E. 3.2 Aucune exception à la règle générale du renvoi n'étant en l'occurrence réalisée, le Tribunal est tenu, de par la loi, de confirmer cette mesure.

E. 4.1 L'exécution du renvoi est ordonnée si elle est licite, raisonnablement exigible et possible. Si ces conditions ne sont pas réunies, l'admission provisoire doit être prononcée. Celle-ci est réglée par l'art. 83 LEtr (RS 142.20).

E. 4.2 L'exécution n'est pas licite lorsque le renvoi de l'étranger dans son Etat d'origine ou de provenance ou dans un Etat tiers est contraire aux engagements de la Suisse relevant du droit international (art. 83 al. 3 LEtr).

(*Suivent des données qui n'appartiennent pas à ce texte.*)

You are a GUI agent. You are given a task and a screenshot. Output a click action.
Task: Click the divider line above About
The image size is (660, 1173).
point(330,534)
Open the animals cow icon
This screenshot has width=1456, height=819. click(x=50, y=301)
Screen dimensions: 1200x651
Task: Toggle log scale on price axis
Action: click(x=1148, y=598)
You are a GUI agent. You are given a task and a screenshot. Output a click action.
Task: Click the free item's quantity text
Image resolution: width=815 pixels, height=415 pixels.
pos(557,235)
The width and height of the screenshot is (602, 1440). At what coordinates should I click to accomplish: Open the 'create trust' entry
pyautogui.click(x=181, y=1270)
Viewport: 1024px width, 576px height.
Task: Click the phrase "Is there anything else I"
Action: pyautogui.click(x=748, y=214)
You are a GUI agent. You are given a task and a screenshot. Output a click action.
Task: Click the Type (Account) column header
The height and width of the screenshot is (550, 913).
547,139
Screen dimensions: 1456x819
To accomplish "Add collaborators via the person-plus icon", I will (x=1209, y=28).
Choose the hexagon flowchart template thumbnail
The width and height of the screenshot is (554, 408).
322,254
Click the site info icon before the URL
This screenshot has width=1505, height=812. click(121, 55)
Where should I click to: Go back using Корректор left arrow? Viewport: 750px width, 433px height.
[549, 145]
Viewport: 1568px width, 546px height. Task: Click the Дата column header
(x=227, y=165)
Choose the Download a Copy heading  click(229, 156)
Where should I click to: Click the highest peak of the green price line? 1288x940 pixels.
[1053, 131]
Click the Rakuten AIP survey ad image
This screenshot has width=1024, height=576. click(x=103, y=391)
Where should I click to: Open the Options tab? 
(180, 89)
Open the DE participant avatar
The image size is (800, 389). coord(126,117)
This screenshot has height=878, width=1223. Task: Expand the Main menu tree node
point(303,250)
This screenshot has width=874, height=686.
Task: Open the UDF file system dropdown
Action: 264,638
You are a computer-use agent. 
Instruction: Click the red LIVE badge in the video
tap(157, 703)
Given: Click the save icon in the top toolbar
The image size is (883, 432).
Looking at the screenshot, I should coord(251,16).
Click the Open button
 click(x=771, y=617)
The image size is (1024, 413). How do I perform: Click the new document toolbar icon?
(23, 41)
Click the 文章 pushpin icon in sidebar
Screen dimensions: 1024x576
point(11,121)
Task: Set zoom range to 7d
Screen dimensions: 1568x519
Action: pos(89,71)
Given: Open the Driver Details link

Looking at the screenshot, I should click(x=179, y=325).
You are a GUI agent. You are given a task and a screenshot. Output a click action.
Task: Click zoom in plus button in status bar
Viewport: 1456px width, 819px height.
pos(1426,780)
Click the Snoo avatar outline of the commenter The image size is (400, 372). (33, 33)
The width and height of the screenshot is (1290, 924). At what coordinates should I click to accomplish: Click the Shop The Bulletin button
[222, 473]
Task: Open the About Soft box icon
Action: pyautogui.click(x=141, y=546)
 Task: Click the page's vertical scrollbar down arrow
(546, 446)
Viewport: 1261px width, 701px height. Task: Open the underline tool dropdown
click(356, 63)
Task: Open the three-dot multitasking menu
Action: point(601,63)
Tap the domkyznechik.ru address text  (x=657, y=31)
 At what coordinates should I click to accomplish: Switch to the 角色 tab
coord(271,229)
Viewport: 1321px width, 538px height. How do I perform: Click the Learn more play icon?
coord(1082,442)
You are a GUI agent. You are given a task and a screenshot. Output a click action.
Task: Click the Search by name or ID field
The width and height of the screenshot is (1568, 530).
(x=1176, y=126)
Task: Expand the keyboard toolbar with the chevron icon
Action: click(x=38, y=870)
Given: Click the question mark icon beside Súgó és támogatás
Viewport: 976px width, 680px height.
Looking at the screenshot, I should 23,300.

Aucune personne ne peut être contrainte, de quelque manière que ce soit, à se rendre dans un pays où sa vie, son intégrité corporelle ou sa liberté serait menacée pour l'un des motifs mentionnés à l'art. 3 al. 1 LAsi, ou encore d'où elle risquerait d'être astreinte à se rendre dans un tel pays (art. 5 al. 1 LAsi). Nul ne peut être soumis à la torture ni à des peines ou traitements inhumains ou dégradants (art. 3 CEDH).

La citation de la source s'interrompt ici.